According to Rawal’s estimate, the additional financial outgo for looking after these cattle would be 35 times the annual animal husbandry budgets of the Central and the State governments put together. Millions would have to be spent on feeding and housing cattle past their prime or productive age. They will have to be prevented from straying and eating away crops. Besides, 500, 000 acres of land would be required to provide shelter to these animals. Maintaining these animals would require about 700,000 million tonnes of fodder. But India does not have enough land to produce so much additional fodder. Even if each animal drinks one bucket of water a day, the amount of water needed would be much more than the amount required by the human population, Dr. Rawal pointed out.
The poor Indian farmer just cannot afford to bear the cost of unproductive cattle. Therefore, governments would have to divert billions to keep them alive. If governments fail to do the needful, farmers will shy away from dairying and entrepreneurs will not enter dairying if they cannot dispose off useless cattle. This will result in a grievous reduction in milk production and that will have an ill-effect on the health of an already malnourished population.
“Already one-third of children born in India suffer from stunted growth due to protein deficiency and this can only aggravate,” Rawal warned. India has 62 million stunted children, one third of stunted children in the world, according to the agricultural economist.
There are other wider economic implications of a ban. According to official statistics, only 30% of cattle slaughtered in India is used for meat – either local consumption or export. Seventy percent of the carcass is traded for use in various industries. The hides and bones of slaughtered cattle are used in a variety of industrial products, leather being the biggest consumer.

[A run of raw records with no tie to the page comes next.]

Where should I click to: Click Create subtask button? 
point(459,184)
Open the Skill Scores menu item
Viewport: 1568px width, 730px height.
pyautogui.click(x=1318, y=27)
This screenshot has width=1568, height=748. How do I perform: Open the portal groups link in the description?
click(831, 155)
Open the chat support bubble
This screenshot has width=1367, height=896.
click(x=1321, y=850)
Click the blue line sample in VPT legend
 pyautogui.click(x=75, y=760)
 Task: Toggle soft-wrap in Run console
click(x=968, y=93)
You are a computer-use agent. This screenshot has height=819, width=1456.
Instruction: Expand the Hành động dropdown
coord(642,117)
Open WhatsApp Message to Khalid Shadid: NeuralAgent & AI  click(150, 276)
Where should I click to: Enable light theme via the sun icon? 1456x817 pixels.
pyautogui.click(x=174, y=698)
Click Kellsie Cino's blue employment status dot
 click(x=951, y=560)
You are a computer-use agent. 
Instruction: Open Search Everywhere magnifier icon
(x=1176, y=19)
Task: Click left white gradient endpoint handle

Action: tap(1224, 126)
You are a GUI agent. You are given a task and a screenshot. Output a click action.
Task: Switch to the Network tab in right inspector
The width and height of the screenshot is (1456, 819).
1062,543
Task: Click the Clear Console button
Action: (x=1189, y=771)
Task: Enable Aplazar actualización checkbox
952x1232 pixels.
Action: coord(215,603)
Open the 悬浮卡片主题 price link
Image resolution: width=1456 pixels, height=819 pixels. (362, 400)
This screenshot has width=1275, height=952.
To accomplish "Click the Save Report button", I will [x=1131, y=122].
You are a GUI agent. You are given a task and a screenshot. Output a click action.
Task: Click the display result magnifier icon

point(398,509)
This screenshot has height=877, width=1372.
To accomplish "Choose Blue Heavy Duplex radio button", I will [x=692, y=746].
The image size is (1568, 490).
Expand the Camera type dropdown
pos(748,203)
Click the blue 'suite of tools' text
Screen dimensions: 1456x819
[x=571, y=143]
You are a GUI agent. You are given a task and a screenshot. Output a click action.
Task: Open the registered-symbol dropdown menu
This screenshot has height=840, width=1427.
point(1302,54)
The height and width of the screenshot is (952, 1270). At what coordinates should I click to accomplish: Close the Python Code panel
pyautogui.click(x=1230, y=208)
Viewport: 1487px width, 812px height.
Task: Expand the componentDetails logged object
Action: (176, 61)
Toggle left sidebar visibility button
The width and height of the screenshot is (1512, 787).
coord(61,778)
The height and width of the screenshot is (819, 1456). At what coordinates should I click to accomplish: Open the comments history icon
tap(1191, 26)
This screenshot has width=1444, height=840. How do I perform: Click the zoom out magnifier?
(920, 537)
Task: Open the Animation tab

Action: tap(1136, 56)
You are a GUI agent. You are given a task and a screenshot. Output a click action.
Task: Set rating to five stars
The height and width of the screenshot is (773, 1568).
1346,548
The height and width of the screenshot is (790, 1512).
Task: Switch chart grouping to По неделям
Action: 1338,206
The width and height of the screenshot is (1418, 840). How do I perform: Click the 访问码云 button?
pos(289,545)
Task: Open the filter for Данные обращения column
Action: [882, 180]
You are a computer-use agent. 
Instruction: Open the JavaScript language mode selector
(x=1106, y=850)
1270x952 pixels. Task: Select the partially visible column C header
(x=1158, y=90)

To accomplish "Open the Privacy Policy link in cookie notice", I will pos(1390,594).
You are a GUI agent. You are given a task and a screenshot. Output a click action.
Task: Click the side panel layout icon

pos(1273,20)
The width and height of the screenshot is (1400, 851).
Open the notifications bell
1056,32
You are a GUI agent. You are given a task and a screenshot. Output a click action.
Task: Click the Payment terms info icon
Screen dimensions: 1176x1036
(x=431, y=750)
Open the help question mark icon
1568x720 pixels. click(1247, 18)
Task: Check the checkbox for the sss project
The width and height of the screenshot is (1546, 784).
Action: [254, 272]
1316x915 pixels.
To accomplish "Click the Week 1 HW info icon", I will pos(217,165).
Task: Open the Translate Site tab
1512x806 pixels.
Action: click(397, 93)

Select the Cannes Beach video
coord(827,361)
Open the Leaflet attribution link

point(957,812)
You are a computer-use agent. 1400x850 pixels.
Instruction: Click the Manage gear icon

Units making soap, toothpaste, buttons, paint brushes, surgical stitches and musical instruments depend on cattle slaughter for their raw material.
A ban on cattle slaughter will badly hit exports. India exported 2.4 million tonnes of buffalo meat to 65 countries in 2014-15, or 23.5% of global beef exports said the Centre for Monitoring Indian Economy. The US Department of Agriculture said that Indian beef/buffalo meat industry had an export volume of over US$ 4 billion.
According to India Brand Foundation Equity’s website, the Indian leather industry accounts for around 12.93% of the world’s leather production of hides and skins. The cattle slaughter business in India supplies hides and skins to the tune of US$ 5.5 billion to leather units in that country. India ranks second in terms of footwear and leather garments production in the world. It also accounts for 9% of the world’s footwear production.
In India, about 22 lakh people are employed in the cattle slaughter business directly or indirectly. The leather industry, which is heavily dependent on cattle slaughter, employs 35 lakh people.
A similar warning has been sounded by Dr. Chandre Dharmawardana in Sri Lanka. Writing inColombo Telegraphin 2019, he said that Sri Lanka, being a densely populated country, cannot afford to set apart land for animal husbandry.
To placate the Muslims, Prime Minister Mahinda Rajapaksa has said that government would allow beef import to cater to beef eaters. But the government is facing a foreign exchange crunch, and imported beef could be too costly for the common man.